[Exercise aim] Below are the records. List every line holding the word "sidebar".

[Given data]
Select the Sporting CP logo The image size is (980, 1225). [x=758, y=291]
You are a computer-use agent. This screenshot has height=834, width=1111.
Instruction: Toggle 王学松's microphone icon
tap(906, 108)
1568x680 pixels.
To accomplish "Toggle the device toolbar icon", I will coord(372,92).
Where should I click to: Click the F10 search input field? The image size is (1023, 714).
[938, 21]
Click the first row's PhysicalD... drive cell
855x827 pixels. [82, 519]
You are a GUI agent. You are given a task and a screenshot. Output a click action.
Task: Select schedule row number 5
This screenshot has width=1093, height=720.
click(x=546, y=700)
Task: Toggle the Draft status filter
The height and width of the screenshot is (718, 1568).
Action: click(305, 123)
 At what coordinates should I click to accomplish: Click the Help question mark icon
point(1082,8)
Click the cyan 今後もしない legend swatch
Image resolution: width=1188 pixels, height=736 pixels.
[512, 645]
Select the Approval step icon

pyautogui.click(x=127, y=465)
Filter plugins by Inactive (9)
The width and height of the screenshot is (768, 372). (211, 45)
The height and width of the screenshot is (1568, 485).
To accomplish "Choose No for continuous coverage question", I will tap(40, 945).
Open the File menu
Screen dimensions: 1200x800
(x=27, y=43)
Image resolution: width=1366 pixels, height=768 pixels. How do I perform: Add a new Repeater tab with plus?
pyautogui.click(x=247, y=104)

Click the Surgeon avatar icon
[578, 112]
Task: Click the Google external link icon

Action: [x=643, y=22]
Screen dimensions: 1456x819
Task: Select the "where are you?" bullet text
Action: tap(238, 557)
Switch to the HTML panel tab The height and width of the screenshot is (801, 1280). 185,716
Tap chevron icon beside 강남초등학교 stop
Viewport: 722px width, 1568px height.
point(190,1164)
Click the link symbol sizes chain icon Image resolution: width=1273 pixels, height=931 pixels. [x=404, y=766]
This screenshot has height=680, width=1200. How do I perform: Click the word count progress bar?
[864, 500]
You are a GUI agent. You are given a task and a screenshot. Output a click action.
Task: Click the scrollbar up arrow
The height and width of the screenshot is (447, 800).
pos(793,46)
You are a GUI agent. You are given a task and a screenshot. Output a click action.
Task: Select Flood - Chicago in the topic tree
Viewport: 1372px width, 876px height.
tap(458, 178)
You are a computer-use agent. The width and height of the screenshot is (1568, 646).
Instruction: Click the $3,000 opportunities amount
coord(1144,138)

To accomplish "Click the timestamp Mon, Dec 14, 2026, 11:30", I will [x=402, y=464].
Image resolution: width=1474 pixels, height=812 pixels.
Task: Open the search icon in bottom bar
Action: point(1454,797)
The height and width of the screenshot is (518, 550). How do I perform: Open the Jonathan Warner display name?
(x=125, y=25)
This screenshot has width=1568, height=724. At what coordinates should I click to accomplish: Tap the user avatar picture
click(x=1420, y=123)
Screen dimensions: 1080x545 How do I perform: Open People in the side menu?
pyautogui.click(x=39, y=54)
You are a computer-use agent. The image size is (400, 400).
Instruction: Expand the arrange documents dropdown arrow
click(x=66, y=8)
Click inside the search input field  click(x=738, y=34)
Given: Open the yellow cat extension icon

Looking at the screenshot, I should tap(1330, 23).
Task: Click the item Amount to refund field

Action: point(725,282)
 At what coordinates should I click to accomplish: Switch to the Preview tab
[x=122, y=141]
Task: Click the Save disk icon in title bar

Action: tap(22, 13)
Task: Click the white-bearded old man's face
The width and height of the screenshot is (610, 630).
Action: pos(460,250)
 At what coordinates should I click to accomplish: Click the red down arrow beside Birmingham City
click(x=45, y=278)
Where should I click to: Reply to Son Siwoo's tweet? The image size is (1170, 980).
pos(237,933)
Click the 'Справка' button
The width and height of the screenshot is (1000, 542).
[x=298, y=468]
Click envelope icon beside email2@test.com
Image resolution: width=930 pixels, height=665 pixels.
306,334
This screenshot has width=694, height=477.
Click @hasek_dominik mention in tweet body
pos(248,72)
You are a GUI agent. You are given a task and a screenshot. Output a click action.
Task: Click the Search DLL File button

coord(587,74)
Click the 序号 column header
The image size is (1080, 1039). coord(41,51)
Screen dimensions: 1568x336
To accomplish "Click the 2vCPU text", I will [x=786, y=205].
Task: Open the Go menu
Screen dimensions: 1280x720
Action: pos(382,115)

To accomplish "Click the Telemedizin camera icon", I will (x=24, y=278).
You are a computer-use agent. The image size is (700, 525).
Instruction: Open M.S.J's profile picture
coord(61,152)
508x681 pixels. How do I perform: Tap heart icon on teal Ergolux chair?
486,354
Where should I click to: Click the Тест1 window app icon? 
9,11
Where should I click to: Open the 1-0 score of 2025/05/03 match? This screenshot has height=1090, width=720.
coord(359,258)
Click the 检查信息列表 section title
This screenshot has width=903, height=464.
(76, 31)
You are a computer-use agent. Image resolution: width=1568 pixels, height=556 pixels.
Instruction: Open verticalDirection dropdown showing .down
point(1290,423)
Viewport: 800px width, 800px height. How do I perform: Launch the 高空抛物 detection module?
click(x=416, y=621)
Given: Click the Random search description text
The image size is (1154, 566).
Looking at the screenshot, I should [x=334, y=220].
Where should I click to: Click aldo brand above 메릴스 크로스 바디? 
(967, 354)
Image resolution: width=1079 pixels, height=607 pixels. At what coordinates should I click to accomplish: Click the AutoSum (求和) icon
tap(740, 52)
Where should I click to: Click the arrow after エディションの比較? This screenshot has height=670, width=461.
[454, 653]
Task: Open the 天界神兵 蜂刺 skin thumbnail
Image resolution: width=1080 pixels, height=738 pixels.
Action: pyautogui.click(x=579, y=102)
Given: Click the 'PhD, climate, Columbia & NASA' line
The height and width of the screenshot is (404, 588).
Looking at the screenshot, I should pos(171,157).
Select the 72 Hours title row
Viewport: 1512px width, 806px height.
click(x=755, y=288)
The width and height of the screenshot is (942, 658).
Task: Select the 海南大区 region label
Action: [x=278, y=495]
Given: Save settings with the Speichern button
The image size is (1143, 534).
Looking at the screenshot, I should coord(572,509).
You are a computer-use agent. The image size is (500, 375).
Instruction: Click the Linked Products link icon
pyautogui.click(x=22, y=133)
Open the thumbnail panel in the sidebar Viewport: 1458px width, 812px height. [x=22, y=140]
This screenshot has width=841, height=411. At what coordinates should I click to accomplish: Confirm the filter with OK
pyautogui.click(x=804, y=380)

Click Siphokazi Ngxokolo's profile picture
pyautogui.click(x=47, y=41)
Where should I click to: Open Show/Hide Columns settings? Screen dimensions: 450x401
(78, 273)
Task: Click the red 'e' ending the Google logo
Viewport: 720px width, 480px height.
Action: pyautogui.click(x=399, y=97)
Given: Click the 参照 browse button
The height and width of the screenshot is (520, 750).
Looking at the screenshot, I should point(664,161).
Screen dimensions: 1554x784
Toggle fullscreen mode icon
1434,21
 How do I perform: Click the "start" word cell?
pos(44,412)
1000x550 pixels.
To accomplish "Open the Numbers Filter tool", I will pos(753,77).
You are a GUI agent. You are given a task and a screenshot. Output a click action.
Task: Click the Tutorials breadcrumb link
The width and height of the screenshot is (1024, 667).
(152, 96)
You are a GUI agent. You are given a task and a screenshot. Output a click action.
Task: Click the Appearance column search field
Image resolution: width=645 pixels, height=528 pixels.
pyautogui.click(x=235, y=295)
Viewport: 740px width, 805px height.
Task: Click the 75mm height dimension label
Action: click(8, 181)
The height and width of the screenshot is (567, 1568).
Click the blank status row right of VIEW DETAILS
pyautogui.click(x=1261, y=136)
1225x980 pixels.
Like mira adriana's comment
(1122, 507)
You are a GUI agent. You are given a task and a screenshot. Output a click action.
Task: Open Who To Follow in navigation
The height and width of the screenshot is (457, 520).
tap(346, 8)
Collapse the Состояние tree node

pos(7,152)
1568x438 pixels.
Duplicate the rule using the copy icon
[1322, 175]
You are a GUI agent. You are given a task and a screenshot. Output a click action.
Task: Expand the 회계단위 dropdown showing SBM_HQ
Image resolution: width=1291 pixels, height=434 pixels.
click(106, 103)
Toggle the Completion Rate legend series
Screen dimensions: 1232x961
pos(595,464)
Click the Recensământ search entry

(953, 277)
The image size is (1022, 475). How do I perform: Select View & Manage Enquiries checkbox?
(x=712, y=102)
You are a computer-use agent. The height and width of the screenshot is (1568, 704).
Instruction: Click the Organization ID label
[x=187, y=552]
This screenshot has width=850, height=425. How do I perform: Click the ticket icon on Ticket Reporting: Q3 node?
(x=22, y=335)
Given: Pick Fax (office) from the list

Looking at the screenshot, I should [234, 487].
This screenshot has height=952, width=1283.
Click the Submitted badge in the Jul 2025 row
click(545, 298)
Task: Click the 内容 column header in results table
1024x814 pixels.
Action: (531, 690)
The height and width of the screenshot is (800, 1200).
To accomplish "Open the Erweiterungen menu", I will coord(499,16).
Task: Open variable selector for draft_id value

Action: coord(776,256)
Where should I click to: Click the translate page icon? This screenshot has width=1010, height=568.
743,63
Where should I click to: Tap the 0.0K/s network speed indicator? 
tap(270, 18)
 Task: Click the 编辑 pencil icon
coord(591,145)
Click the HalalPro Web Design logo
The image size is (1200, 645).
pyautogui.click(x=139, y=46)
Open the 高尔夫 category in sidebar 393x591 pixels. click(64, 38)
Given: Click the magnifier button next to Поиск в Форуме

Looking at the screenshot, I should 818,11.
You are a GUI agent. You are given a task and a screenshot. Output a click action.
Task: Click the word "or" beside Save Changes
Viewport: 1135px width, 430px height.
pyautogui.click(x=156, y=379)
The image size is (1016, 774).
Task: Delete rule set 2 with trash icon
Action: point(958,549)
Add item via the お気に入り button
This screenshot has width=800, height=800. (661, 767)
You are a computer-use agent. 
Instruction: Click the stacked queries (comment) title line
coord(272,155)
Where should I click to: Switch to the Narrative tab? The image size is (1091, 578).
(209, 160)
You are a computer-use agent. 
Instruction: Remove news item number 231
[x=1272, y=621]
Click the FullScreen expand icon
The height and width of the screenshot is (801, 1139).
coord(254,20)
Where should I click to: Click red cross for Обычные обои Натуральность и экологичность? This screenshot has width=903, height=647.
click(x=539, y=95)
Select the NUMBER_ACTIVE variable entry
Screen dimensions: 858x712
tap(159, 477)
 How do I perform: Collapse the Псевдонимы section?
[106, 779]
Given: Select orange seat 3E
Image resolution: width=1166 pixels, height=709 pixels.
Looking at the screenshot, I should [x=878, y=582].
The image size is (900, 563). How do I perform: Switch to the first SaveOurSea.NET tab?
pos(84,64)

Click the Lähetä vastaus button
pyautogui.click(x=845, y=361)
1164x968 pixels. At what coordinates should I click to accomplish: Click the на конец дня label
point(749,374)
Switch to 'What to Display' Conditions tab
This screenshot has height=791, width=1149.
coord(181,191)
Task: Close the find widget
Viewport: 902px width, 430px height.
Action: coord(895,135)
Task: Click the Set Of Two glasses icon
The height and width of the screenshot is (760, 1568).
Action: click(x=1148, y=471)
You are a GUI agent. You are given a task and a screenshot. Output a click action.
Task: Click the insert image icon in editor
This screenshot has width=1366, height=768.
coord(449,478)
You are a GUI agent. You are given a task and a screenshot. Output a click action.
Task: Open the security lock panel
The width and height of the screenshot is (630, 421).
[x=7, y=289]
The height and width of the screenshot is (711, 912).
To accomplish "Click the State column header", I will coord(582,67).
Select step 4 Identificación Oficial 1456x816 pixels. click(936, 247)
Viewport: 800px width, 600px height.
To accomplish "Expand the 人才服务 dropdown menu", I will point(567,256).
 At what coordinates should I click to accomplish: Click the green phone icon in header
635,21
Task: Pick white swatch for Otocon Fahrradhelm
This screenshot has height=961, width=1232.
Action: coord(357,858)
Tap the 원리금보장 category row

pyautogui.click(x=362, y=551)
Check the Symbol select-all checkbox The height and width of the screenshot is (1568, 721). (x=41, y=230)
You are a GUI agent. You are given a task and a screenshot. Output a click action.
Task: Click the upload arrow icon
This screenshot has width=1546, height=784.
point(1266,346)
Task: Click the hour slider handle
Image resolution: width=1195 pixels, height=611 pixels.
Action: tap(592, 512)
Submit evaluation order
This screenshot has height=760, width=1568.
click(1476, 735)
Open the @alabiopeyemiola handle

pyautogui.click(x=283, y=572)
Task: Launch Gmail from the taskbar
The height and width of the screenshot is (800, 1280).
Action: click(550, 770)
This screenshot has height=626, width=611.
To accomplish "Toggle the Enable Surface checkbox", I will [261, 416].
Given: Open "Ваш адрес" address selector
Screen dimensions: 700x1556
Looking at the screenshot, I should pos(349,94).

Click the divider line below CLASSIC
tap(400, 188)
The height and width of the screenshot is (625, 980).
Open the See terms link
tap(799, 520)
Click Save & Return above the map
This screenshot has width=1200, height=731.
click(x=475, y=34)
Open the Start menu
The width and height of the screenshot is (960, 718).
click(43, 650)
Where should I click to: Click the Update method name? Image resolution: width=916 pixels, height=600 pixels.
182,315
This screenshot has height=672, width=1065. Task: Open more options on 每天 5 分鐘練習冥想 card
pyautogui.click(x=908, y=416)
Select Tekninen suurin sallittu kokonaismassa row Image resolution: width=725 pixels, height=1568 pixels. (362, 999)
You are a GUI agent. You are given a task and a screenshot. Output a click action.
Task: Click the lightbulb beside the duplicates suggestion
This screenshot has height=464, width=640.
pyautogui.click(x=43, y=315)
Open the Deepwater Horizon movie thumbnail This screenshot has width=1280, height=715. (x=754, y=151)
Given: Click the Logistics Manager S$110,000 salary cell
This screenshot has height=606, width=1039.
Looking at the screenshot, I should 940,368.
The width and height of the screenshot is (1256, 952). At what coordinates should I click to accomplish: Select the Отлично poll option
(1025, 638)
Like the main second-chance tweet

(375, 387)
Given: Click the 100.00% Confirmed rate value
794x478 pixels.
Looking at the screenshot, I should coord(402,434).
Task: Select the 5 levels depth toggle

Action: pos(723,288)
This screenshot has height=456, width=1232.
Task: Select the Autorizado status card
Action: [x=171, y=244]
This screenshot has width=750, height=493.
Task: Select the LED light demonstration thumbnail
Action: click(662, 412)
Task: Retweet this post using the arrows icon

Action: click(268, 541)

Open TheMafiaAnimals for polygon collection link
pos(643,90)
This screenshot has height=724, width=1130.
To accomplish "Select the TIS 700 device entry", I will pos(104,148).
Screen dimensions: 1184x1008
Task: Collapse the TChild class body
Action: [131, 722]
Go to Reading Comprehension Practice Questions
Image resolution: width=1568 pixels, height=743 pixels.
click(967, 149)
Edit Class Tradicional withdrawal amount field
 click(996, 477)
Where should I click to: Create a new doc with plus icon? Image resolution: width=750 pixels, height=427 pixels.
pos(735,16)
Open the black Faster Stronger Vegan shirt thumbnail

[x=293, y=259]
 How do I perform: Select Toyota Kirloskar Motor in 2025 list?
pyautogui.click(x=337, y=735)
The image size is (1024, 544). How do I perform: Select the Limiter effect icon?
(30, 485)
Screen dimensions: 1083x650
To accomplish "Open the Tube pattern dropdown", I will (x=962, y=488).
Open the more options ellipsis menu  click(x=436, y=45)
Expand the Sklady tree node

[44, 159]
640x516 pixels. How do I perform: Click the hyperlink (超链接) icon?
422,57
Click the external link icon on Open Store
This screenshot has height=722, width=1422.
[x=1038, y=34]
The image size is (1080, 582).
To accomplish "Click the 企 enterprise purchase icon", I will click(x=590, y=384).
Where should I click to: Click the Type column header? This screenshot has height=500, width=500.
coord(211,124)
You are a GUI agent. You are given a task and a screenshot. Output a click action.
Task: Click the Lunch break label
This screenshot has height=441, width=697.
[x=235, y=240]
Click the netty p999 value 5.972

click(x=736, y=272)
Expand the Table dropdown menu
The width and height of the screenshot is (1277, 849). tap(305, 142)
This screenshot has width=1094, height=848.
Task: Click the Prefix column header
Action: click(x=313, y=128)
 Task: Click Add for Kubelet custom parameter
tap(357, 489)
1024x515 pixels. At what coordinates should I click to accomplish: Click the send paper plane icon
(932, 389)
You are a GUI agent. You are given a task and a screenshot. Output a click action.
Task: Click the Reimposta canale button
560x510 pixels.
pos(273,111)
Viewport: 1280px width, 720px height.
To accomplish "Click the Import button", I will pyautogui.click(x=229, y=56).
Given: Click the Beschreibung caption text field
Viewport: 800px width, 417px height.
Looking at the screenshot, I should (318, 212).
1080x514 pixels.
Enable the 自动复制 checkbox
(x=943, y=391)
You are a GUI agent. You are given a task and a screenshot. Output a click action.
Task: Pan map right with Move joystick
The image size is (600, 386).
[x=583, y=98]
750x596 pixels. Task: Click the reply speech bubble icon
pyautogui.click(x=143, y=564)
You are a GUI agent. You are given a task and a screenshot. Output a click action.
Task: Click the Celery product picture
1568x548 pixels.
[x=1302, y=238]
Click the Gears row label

[Output of the exercise]
Open the thumbnail panel in the sidebar Viewport: 1458px width, 812px height. [x=22, y=140]
Open the 高尔夫 category in sidebar 393x591 pixels. click(64, 38)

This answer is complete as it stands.